Beispiel: „13, 35 fol. 13-54, 44, 105 fol. 87-99“; d.i.: Magazinierungseinheit 13, Magazinierungseinheit 35 (nur Blätter 13 bis 54), Magzinierungseinheit 44 und Magazinierungseinheit 105 (nur Blätter 87 bis 99). Um derartige Verzeichnungseinheiten tatsächlich vorlegbar zu machen, ist eine Digitalisierung des betroffenen Archivguts auf Dauer unumgänglich.

Die Zuordnung desselben Archivguts kann zu beliebig vielen Verzeichnungseinheiten mit D-Signaturen erfolgen.[5]

E. Erscheint es im Hinblick auf die Nachnutzbarkeit zur Bildung von Verzeichnungseinheiten mit D-Signaturen zweckmäßig, können Magazinierungseinheiten bei der Verzeichnung in Unterabschnitte eingeteilt werden. Diese sind in MidosaXML als „Vorgänge“ anzulegen und am physischen Archivgut durch geeignete beschriftete Einlageblätter zu kennzeichnen.

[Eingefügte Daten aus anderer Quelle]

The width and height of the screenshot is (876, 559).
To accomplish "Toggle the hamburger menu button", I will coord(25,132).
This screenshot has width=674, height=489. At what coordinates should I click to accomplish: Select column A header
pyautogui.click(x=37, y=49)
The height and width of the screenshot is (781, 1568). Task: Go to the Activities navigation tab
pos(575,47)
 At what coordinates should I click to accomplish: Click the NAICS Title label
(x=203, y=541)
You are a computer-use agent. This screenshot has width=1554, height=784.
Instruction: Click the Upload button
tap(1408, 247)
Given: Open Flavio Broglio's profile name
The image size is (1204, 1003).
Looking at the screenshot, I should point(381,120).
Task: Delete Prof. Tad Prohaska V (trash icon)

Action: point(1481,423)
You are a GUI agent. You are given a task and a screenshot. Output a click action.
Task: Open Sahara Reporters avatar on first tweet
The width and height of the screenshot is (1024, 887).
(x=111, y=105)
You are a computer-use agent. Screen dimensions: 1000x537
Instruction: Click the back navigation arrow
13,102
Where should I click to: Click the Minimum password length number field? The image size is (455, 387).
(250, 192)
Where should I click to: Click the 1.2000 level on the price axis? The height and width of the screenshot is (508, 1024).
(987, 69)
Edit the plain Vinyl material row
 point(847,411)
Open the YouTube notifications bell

III. Stufen der Verzeichnung

Die Tradition, Archive in voneinander abhängigen, in hierarchischen Beziehungen stehenden Ebenen zu beschreiben, wurde als Stufenmodell im International Standard Archival Description (General), kurz ISAD(G), manifestiert. Erschließung in Stufen bedeutet, dass Erschließungsinformation, die bereits auf höherer Ebene erfasst wurde, sich auf die nachgeordneten Ebenen vererbt und dort nicht mehr explizit wiederholt wird. Auf diese Weise unterscheidet sich die archivische Erschließung fundamental von der bibliothekarischen Katalogisierung. Die Stufenverzeichnung ist ein Versuch, der „Vereinzelung von Archivguteinheiten entgegenzuwirken, indem diejenige Information, die mehrere Verzeichnungseinheiten gleichzeitig betrifft, auf einer höheren Stufe erfasst und dadurch mit den Elementen der nachgeordneten Ebenen verknüpft wird.“[6] Damit soll der Gefahr der Individualisierung der Einzelstücke begegnet werden. Mit diesem Verzeichnungsprinzip ist ein Bestandsabgrenzungsprinzip verbunden, das die Kohärenzen innerhalb eines Bestandskorpus zu bewahren bestrebt ist. Der Verzeichnungsstandard ISAD(G) setzt somit ein hierarchisches Informationsgeflecht zwischen Archivalieneinheiten, Archivaliengruppen und Teilbeständen voraus, um sinnvoll angewandt zu werden. Auf diese Weise ergänzen sich das Prinzip der Bestandsbildung auf der Grundlage der Provenienz und das Prinzip der integrativen Verzeichnung hierarchisch aufeinander aufbauender Informationsebenen (Stufenverzeichnung). Die Verzeichnungseinheiten werden dadurch allerdings in statischen Kontextstrukturen fixiert. Sie zusätzlich in anderen Beziehungsgemeinschaften darzustellen, kann problematisch werden, wenn Information über die Verzeichnungseinheit referenziert werden soll, die nicht unmittelbar mit ihr verknüpft, sondern hierarchisch höher, z.B. auf der Ebene eines Teilbestands fixiert wurde.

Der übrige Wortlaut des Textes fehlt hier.